The B-21 Raider is the first new American bomber in more than 30 years. Almost all aspects of the program are confidential.
As evening fell over Air Force Plant 42 in Palmdale, the public got their first look at the Raider in a highly controlled ceremony. It began with a flyby of the three bombers still in service: the B-52 Stratofortress, the B-1 Lancer, and the B-2 Spirit.
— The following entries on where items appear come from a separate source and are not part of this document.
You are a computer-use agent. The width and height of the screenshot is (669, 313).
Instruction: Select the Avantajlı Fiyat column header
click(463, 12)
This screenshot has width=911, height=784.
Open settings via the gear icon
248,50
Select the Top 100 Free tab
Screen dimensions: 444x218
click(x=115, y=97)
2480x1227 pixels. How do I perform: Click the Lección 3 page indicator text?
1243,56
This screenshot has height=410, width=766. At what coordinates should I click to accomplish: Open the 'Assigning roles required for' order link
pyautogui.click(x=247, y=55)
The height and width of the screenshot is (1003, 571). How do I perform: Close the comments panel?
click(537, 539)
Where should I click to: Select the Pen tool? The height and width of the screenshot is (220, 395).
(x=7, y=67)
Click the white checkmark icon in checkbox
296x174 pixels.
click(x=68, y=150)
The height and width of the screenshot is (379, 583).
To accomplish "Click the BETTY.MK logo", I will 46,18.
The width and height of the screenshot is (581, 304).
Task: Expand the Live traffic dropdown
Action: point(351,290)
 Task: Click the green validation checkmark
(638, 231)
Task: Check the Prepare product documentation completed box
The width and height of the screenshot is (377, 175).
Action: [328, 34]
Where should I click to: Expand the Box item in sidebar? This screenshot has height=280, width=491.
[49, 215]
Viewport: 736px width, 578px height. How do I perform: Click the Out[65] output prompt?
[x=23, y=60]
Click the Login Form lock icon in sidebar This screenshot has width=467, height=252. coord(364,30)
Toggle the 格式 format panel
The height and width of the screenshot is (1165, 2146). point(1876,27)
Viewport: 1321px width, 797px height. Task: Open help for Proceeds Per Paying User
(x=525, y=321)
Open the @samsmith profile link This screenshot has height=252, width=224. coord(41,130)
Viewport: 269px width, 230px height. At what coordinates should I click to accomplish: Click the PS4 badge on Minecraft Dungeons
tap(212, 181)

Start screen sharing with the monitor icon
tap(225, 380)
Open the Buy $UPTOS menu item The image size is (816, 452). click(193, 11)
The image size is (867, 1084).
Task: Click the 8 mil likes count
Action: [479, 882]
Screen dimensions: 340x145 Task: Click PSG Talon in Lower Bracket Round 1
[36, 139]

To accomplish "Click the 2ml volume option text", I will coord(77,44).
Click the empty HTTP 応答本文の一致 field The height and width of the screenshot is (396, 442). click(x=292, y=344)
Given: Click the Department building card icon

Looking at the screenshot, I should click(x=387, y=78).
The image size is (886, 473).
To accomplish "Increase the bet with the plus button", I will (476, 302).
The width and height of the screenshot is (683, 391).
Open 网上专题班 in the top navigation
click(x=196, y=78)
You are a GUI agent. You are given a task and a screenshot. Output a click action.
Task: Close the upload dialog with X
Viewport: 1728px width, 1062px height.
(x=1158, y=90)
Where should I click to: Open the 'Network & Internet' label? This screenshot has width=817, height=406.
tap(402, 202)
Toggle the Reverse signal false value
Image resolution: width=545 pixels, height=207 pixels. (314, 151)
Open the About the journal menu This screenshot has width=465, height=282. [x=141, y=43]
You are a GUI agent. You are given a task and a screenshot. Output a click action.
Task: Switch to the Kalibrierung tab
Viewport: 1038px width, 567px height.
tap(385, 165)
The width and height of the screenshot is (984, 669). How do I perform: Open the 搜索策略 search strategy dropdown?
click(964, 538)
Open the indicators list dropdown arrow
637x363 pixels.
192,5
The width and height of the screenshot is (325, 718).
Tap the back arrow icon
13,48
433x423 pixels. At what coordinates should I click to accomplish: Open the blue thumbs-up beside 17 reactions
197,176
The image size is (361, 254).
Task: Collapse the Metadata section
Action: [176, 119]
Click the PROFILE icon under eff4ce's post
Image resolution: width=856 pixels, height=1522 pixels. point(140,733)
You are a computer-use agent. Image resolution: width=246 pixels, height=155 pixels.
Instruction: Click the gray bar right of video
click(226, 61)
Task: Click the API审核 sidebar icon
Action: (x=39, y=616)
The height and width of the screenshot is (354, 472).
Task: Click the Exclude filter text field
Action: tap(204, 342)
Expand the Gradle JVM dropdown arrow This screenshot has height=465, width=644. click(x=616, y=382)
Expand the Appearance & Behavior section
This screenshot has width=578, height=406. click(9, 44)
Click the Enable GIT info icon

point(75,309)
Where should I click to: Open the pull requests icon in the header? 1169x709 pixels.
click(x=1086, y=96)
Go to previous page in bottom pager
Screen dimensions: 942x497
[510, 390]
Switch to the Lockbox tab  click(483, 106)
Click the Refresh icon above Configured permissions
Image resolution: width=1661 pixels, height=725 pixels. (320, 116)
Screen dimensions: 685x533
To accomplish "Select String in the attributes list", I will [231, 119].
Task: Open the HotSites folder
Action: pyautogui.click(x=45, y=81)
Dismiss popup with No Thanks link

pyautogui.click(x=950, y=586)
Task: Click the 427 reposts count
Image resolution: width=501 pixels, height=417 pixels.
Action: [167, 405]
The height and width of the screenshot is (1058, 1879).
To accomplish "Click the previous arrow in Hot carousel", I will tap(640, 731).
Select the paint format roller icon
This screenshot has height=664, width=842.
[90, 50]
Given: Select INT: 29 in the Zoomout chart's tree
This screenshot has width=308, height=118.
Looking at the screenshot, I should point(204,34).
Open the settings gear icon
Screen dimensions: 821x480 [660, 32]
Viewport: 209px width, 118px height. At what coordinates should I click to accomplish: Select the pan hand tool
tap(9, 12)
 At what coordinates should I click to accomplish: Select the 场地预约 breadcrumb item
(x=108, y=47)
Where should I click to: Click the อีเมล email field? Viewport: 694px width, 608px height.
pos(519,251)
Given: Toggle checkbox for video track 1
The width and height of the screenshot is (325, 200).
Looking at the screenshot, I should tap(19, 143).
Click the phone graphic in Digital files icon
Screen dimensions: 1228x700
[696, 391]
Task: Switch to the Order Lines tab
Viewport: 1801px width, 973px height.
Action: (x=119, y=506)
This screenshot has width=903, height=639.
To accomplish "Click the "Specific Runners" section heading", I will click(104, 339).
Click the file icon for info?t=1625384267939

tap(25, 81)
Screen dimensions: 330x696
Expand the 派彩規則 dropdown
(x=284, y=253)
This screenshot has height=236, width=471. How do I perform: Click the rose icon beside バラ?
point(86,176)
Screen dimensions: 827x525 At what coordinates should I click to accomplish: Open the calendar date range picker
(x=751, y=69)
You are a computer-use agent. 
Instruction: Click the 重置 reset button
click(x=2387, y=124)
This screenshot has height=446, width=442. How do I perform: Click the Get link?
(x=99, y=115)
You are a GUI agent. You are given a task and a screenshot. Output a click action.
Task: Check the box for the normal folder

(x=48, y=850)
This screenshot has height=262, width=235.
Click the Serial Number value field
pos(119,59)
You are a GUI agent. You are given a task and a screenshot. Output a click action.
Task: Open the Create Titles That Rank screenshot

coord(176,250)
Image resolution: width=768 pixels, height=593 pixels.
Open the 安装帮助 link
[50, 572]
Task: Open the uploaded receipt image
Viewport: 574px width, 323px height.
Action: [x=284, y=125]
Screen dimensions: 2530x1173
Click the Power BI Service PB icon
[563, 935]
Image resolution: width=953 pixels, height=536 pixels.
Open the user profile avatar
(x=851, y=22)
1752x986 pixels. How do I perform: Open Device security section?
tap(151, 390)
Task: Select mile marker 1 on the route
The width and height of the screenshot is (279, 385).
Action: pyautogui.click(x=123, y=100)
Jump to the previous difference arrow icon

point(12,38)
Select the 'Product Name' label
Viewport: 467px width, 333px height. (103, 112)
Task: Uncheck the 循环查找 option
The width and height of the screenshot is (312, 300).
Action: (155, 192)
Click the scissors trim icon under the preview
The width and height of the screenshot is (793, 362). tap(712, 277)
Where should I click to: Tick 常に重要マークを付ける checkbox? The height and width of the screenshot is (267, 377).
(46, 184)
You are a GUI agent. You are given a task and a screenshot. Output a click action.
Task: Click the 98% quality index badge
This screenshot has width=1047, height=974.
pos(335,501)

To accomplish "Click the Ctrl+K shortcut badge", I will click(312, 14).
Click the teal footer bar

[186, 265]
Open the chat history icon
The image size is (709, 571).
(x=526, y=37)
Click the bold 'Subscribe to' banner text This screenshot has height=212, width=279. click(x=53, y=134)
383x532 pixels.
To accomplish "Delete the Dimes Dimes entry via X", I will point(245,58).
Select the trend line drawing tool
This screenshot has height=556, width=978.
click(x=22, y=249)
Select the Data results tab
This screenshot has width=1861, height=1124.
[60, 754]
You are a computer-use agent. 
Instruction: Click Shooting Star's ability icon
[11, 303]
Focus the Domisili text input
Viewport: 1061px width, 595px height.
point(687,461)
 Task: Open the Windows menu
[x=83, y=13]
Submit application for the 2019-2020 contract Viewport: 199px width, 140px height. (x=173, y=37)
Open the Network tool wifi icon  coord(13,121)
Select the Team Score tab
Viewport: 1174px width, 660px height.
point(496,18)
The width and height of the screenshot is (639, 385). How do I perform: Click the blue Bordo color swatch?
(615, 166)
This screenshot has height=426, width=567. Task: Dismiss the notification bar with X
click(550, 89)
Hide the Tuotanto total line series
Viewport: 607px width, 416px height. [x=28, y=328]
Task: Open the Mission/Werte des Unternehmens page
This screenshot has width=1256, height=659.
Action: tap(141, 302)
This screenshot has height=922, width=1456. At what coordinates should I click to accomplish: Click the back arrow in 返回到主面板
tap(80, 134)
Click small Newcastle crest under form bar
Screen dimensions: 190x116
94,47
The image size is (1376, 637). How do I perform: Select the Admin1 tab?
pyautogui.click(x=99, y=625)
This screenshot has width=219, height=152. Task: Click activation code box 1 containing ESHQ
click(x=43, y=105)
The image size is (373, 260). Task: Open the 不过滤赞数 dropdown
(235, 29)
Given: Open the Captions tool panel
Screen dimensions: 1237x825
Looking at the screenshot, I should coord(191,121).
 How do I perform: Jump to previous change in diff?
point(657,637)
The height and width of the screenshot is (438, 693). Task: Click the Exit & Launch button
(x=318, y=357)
The hangar doors were then slowly opened and the B-21 was partially towed out of the building.
The bomber is part of the Pentagon’s efforts to modernize all three arms of its nuclear triad, which includes silo-launched nuclear ballistic missiles and submarine-launched warheads, as it migrates from the counterterrorism campaigns of past decades to rapid military modernization. from China.
China is on track to have 1,500 nuclear weapons by 2035, and its achievements in hypersonic weapons, cyber warfare, space capabilities and other areas present “the most significant systemic challenge to the national security of the United States and the free and open international system,” it reported. this week the Pentagon in its annual report on China.
“We needed a new bomber for the 21st century that would allow us to deal with much more complicated threats, like the threats we fear one day from China or Russia,” Secretary of the Air Force Deborah Lee James said when the Raider contract was announced in 2015.
Although the Raider may look like the B-2 on the outside, on the inside the similarities disappear, said Kathy Warden, CEO of Northrop Grumman Corp., which builds the Raider.
“The way it operates internally is extremely advanced compared to the B-2, because the technology has come a long way in terms of computing power that we can now incorporate into the B-21 software,” Warden added.
Other changes include advanced materials used in the skins to make the bomber harder to detect, Defense Secretary Lloyd Austin said.
“Fifty years of advances in low-detection technology have gone into this aircraft,” Austin said. “Even the most sophisticated air defense systems will have a hard time spotting a B-21 in the sky.”
Other advances are likely to include new ways to control electronic emissions, so the bomber can evade adversary radars and disguise itself as another object, and the use of new propulsion technologies, several defense analysts said.
“It’s incredibly unobservable,” Warden said. “They’ll hear it, but they won’t really see it.”
There are six Raiders in production. The Air Force plans to build 100 that can deploy nuclear weapons or conventional bombs and can be used with or without a human crew.
The cost of the bombers is unknown. The Air Force had pegged the price at an average of $550 million each in 2010 — regarding $753 million today — but it’s unclear how much is actually being spent. The total will depend on how many bombers the Pentagon buys.